▶ [Work item] Pull out each line of the records holding the string "icon".

▶ [Records shown]
▬▬▬▬▬▬

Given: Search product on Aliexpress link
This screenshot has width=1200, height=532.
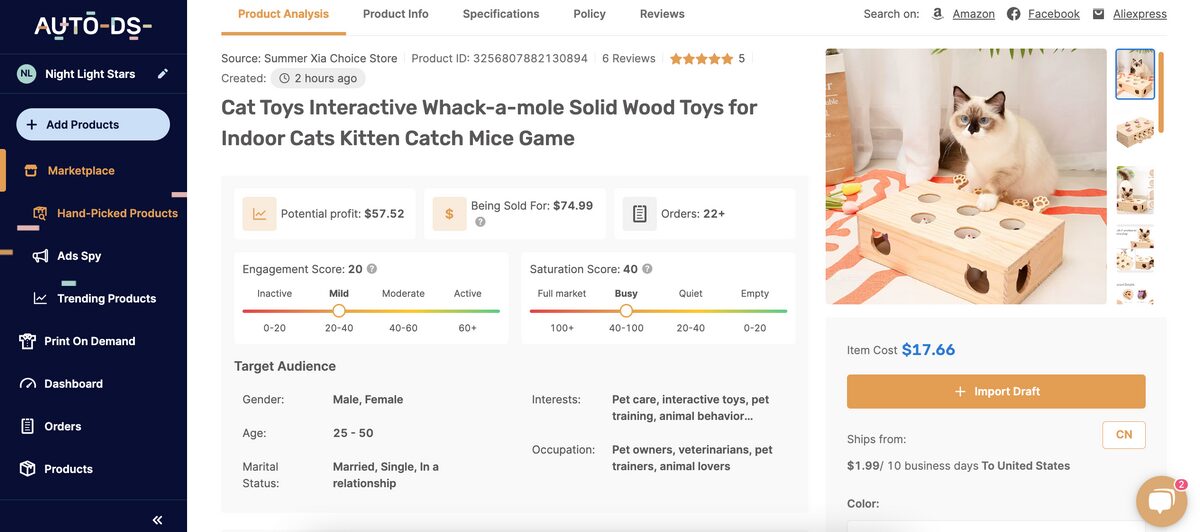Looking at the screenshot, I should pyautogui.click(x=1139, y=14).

▬▬▬▬▬▬

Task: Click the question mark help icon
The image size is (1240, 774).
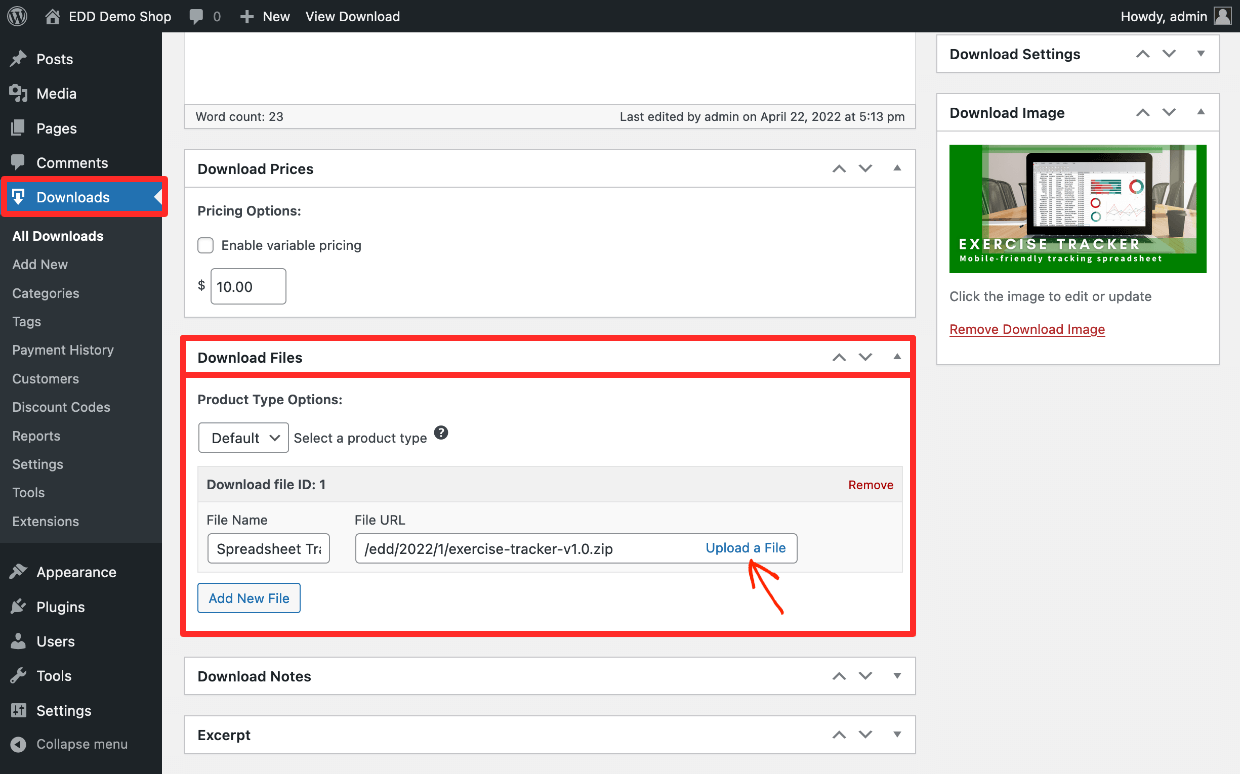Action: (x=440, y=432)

▬▬▬▬▬▬

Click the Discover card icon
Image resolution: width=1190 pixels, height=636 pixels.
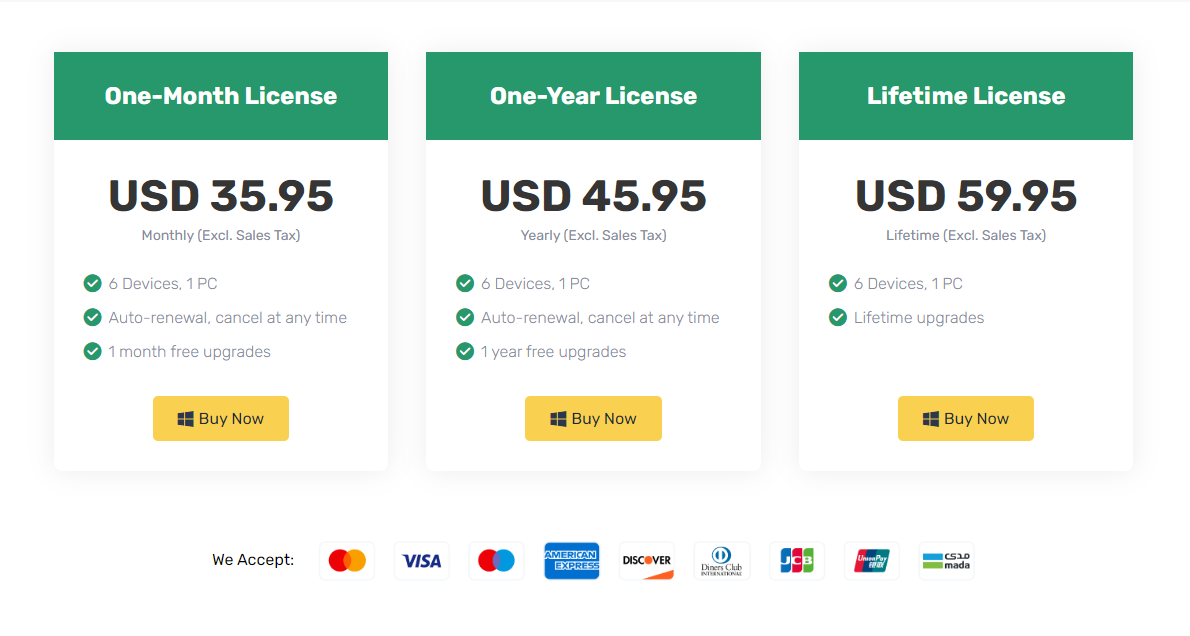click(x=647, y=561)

▬▬▬▬▬▬

▶ [Answer to this problem]
Task: Click the question mark help icon
Click the Discover card icon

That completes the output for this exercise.